Union County Supervisors’ meeting, January 25, 2016

The Union County Board of Supervisors’ meetings may not be the most efficient I have ever witnessed, but they are certainly close.

The Supervisors took just 17 minutes to work through a 15-item agenda at its Monday, January 25th meeting. Last week’s county board meeting took only 31 minutes.

In a previous life I worked for a man named John Wesley Rex, who ran the best business meetings I have ever attended. Every Monday morning the seven department heads reporting to John attended his once-a-week meeting. He would have his agenda, neatly handwritten on a single sheet of paper.

We all knew to stick to his agenda, to not stray off the topic, to not “go wandering around in the cane.” Rex’s  meetings rarely ran longer than five minutes. If somebody did wander off the agenda, making speeches or raising topics not on his agenda, he would say simply, “You need to call your own meeting. What you’re talking about is not on my agenda.” When he’d worked through his agenda, Rex would rap the table with his knuckles one time, stand up and say, “Let’s get to work,” and he’d walk out of the conference room.

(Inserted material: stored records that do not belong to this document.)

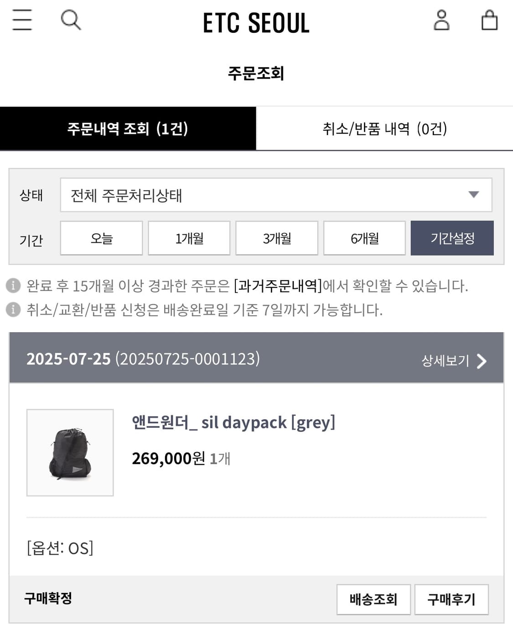Click the 상세보기 chevron arrow
Image resolution: width=513 pixels, height=636 pixels.
pyautogui.click(x=483, y=362)
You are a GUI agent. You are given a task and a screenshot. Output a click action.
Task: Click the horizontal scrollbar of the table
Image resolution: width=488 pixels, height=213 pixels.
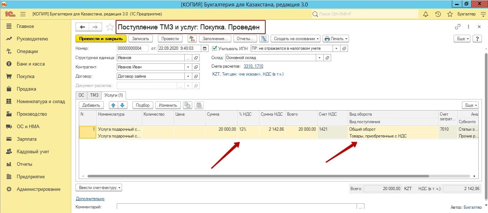[258, 176]
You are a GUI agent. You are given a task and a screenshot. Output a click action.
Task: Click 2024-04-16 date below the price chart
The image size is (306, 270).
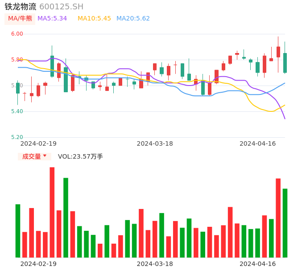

[The company had two conference rooms on the premises. One was a large room with in-direct lighting, a beautiful 15-foot walnut conference table, 10 massive overstuffed, leather-covered chairs, and expensive original art on the walls. The other conference room was small, had harsh fluorescent lights,  an 8-foot plastic-topped table, 10 hard straight-backed steel chairs and unadorned walls. You’ve already guessed in which room John Rex called his meetings.]

The 15 items on the Union County board’s Monday meeting included:

–Michael Brown, manager of the local branch of Renasant Bank thanked the board for allowing Renasant to be a county depository bank since 2009. Brown said his bank had served New Albany for 111 years and was previously known as Peoples Bank.

–Approved the employment of Scotty Wiginton as road manager. Also approved a surety bond and take-home vehicle for Wiginton.

This 2014 photograph shows the southern terminus of the Ripley & New Albany Railroad in downtown New Albany

This 2014 photograph shows the southern terminus of the Ripley & New Albany Railroad in downtown New Albany

–Approved paying $2,239.79 to replenish the P.I.P.E. Fund at the Sheriff’s Department. The P.I.P.E. fund money comes from proceeds of the sale of assets seized in criminal convictions and is used to pay confidential informants.

–Approved payment from grant funds for work on the tracks of the Ripley & New Albany Railroad. The grant money comes from the federal government and is used for rail and bridge maintenance and replacement for short line railroads. The Ripley & New Albany Railroad runs between those two cities, serving them and points between the two including Blue Mountain and Cotton Plant. The 26.5-mile railroad is owned and operated by Pioneer Railcorp of Peoria, IL. Pioneer owns about 20 short-line railroad operations in a dozen states.